The next paper that caught my attention was published in RPS Pharmacy and Pharmacology Reports. This was a retrospective cohort study set in tertiary hospitals in Malaysia and compared data on patients who had been initiated on two specific types of antidiabetic medication for T2DM, with various outcomes of interest, including cardiovascular and renal outcomes, clinical laboratory outcomes, and adherence and non-persistence.
The two classes of medicines were sodium-glucose co-transporter 2 (SGLT2) inhibitors and dipeptidyl peptidase-4 (DPP-4) inhibitors. Examples of the former (otherwise known as ‘gliflozins’/‘flozins’) include dapagliflozin, canagliflozin, empagliflozin, ertugliflozin, while examples of the latter (otherwise known as ‘gliptins’) include sitagliptin, saxagliptin, alogliptin, linagliptin and vildagliptin. The rationale given for the study was to provide real-world data on the cardiorenal function and treatment adherence for these newer, more expensive medicines in a middle-income setting with a high prevalence of T2DM.

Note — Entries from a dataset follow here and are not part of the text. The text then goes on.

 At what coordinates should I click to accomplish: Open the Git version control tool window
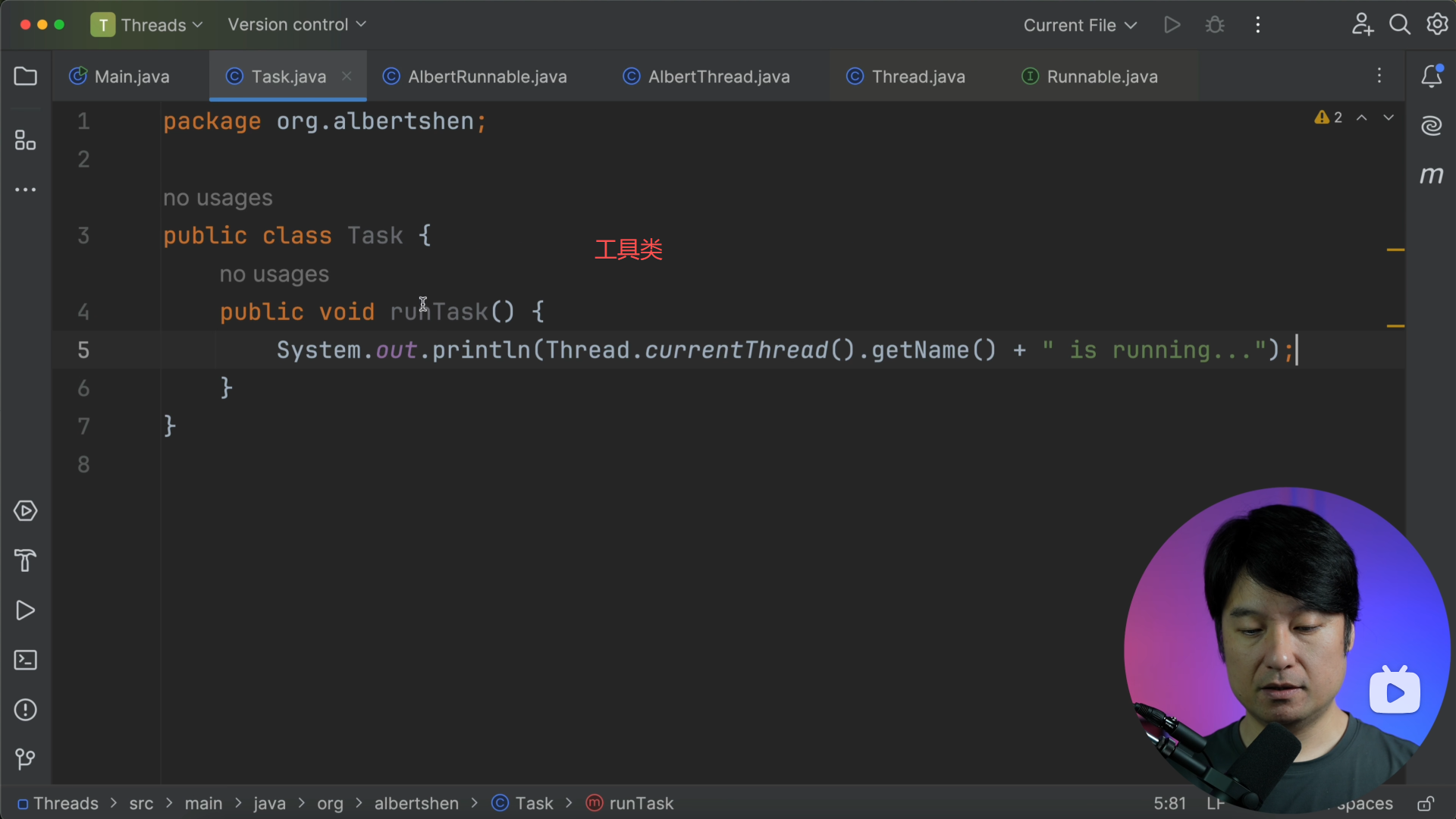(x=25, y=759)
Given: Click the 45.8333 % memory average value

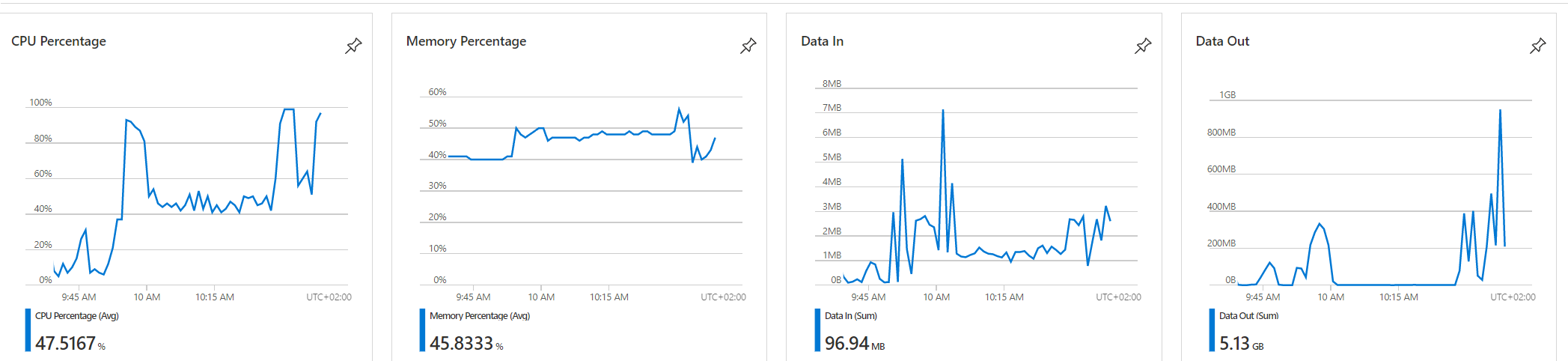Looking at the screenshot, I should pyautogui.click(x=466, y=343).
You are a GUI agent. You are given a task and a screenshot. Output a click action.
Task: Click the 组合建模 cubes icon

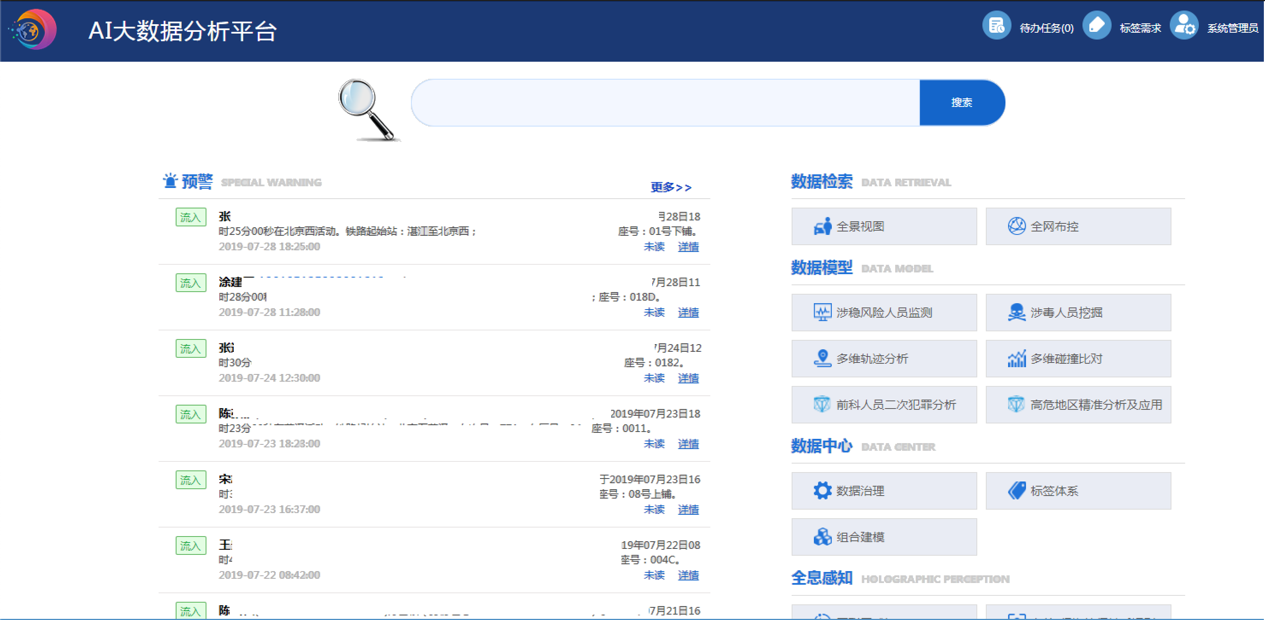822,537
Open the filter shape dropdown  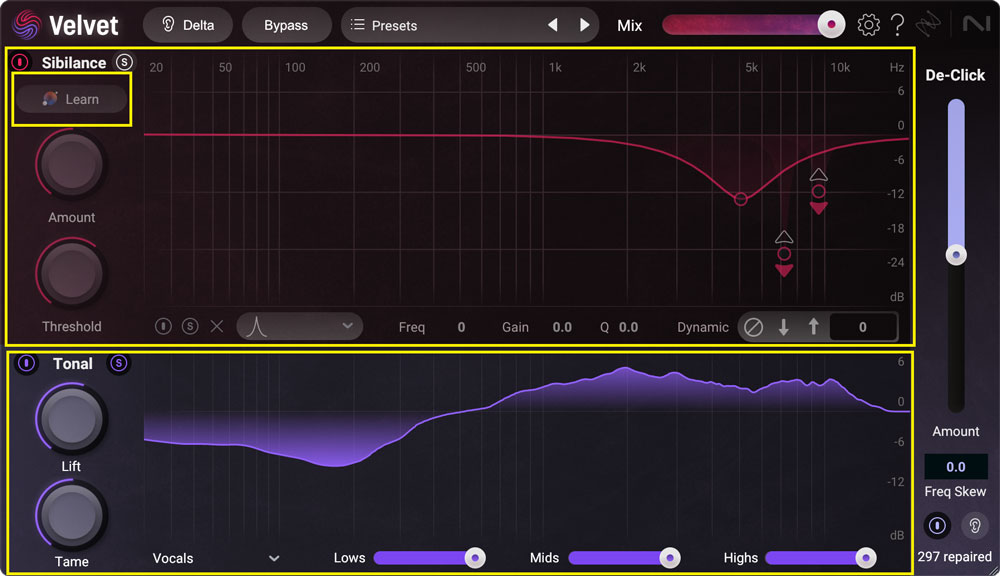(x=299, y=326)
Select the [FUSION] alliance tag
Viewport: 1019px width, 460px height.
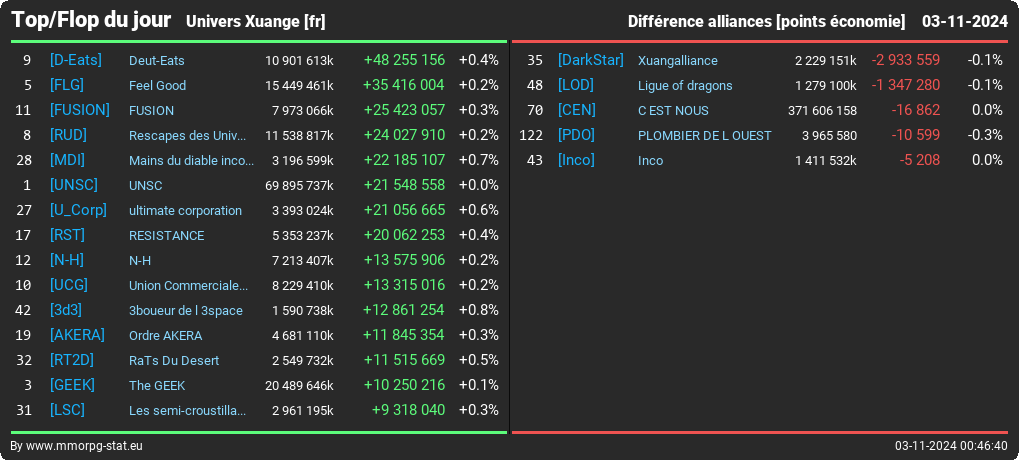[x=80, y=110]
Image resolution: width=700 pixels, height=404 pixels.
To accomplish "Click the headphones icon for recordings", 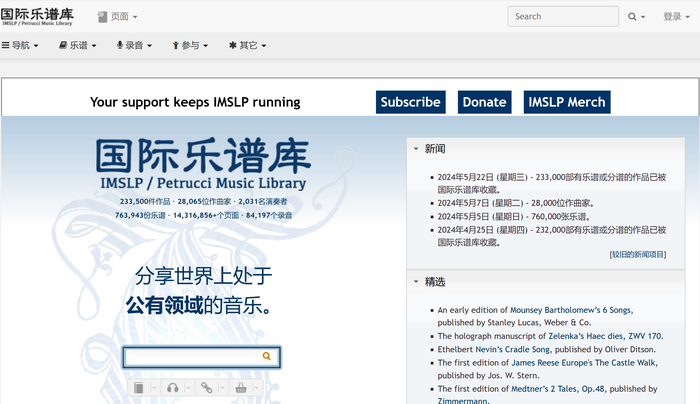I will click(x=173, y=387).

Both medicines were found to be effective in managing blood glucose levels, with similar clinical effects. Some differences were noted in specific parameters; for example, new users of SGLT-2 inhibitors had greater reduction of HbA1c and were more persistent in their medication taking, while new users of DPP-4 inhibitors had a larger reduction in low-density lipoprotein and total cholesterol levels. What I found particularly interesting was the overall high levels of treatment adherence — around 97% in both users — and low levels of non-persistence (8% for SGLT2 inhibitors and 13% for users of DPP-4 inhibitors). Several reasons were put forward for the adherence-related finding, including that most of the patients were enrolled in the local medication treatment adherence clinic.
The third and final paper I have selected was published in the International Journal of Pharmacy Practice and looked at the impact of the clinical activities of a cardiologist–pharmacist collaborative care model for managing people with cardiovascular diseases and T2DM. This retrospective study was set in China and analysed the records of 420 people, half of whom had received care from cardiologists only.
The authors ultimately associate improvements in HbA1c with the provision of health education and medication adjustments as per the collaborative care model. There is much to unpick and I invite those interested in current and future models of practice to access this paper and read the methods and findings for a detailed examination of the work.
Pharmacists will no doubt remain essential members of healthcare services as we work to tackle the increasing burden of disease in an uncertain future. Efforts to educate pharmacists about the impact of change, continued efforts to find new cures, measure the real-world impact of new medicines across the world and investigate collaborative models of care that include pharmacists at their heart, are all positive steps that give us hope for the future of the world and our place in it.